This type of armoring material has universal application, and can be applied to the surfaces of automobiles, helicopters, airplanes, or buildings, wherever there is a need to make a surface impenetrable to bullets and other projectiles that could be injurious to people or installations.
This material can either be a woven fiber or non-woven overlaid fiber formed of multiple layers of fabric which are united by any typical technique, such as sewing, fastening with staples for example, and adhesion bonding including hot pressing. Ordinarily, these armoring materials such as aramids, woven nylon and polyethylene ultra high molecular weight (UHMW), are more resistant to penetration and puncture by bullets or projectiles, themselves, but due to the weaknesses at the periphery of these individual armoring pieces forming the composite, are less effective than a single uniform piece of material. However, due to the differences in shape as well as limitations as to size of the pieces, it is impractical to provide one large unitary sheet of armoring material to protect a given surface.
When a projectile or bullet strikes the armoring material adjacent its edge there is a tendency for it to separate the armoring material from the surface to which it is adhered, breaking the bond between adjacent pieces which may be either sewed, fastened or glued together, or torn from the actual surface on which it is mounted. Consequently, the tendency of the armoring surface to sustain damage in this manner substantially decreases its effectiveness as an armoring surface.
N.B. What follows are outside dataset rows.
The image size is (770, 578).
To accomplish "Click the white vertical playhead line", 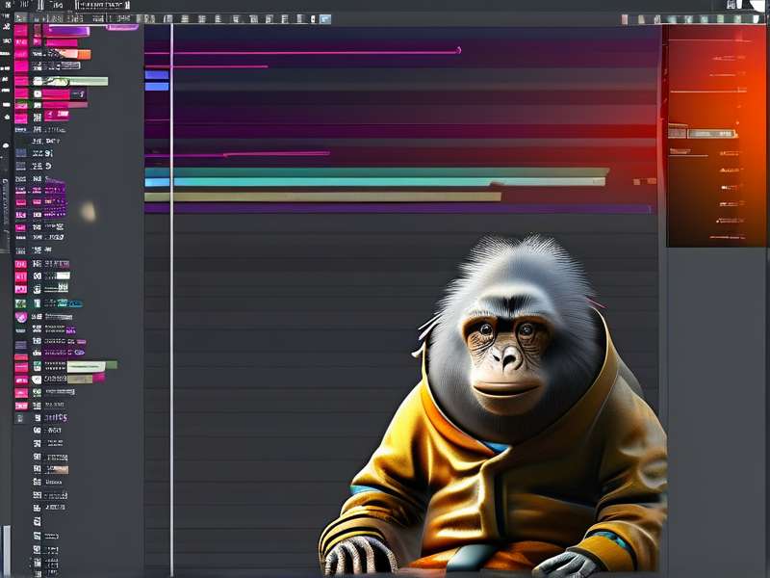I will pyautogui.click(x=171, y=300).
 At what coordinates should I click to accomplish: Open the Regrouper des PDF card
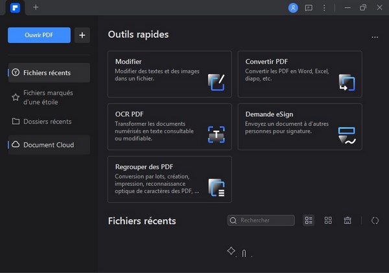(169, 179)
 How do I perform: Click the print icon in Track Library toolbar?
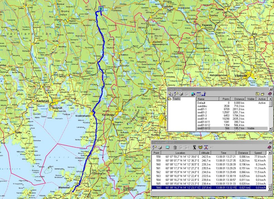(181, 94)
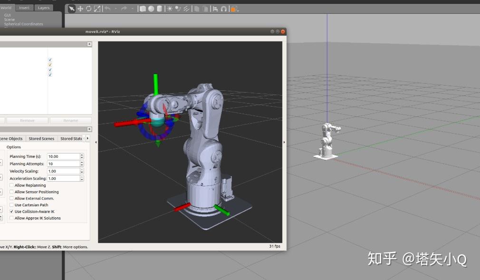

A more effective manner of joining composite pieces to the surface to be protected, and to adjacent pieces of the composite surface is therefore necessary if the full potential of the armoring fabric to protect a given surface is to be realized.
This invention is directed to a particular manner of more effectively mounting individual pieces of a composite surface of armoring material sections, in order to provide a more effective impenetrable ballistic projectile surface than heretofore possible.
The invention provides a for a specific mounting arrangement for armoring material which reinforces the edges of such material to prevent failure due to delamination of the armoring material under impact.
This invention also provides for a readily useable type of frame for engaging the edge periphery of armoring material and which will enable the assembly to withstand impact of a ballistic projectile along the edges of a given piece or section of armoring material.
This invention also provides a framing system which grips the armoring material along the edges in such a way as to preclude tearing and failure when either at that point or where the central part of the panel itself is impacted by a ballistic projectile.
FIG. 1 is a partial perspective view of a frame and section of armoring material;
FIG. 2 is a cross-sectional view of FIG. 1;
FIG. 3 is a perspective view of another type of peripheral frame assembly;
FIG. 4 is a partial perspective view of the frame element of FIG. 3;
FIG. 5 is a sectional view along line 5--5 of FIG. 4;
FIG. 6 is a partial plan view of another type of frame assembly;
FIG. 7 is a cross-sectional view taken along line 7--7 of FIG. 6;
FIG. 8 is another partial plan view of another type of frame assembly;
FIG. 9 is another cross-sectional view along line 9--9 of FIG. 8;
FIG. 10 is another partial plan view of a frame assembly illustrating the corner construction thereof;
FIG. 11 is a cross-sectional view along line 11--11 of FIG. 10;
FIG. 12 is another partial plan view of a corner frame construction;
FIG. 13 is a cross-sectional view taken along line 13--13 of FIG. 12;
FIG. 14 is a partial plan view of another type of peripheral reinforcing for the edge of an armoring section;
FIG. 15 is a sectional view taken along line 15--15 of FIG. 14;
FIG. 16 is a partial plan view of an edge reinforcing frame construction utilizing a line of multiple fasteners;
FIG. 17 is a sectional view along line 17--17 of FIG. 16;
FIG. 18 is a partial plan view of an overfolded edge configuration;
FIG. 19 is a sectional view along line 19--19 of FIG. 18;
FIG. 20 is a partial plan view of another peripheral framing type of assembly for armoring material;
FIG. 21 is a cross-sectional view long line 21--21 of FIG. 20;
FIG. 22 is a perspective view of the door assembly of a vehicle illustrating the adding of an armoring section;
FIG. 23 is a sectional view of FIG. 22;
FIGS. 24a, 24b, 24c, 24d and 24e are a series of figures showing progressive travel of a projectile;
FIGS. 25a, 25b and 25c show successive impact of a bullet;
FIGS. 26a, 26b, 26c, and 26d show progressive damage during impact to a conventionally armored surface;
FIGS. 27a, 27b, 27c, and 27d are cross-sectional views of an armoring assembly as shown in FIGS. 1 and 2, illustrating the successive progression of a ballistic projectile striking the assembly.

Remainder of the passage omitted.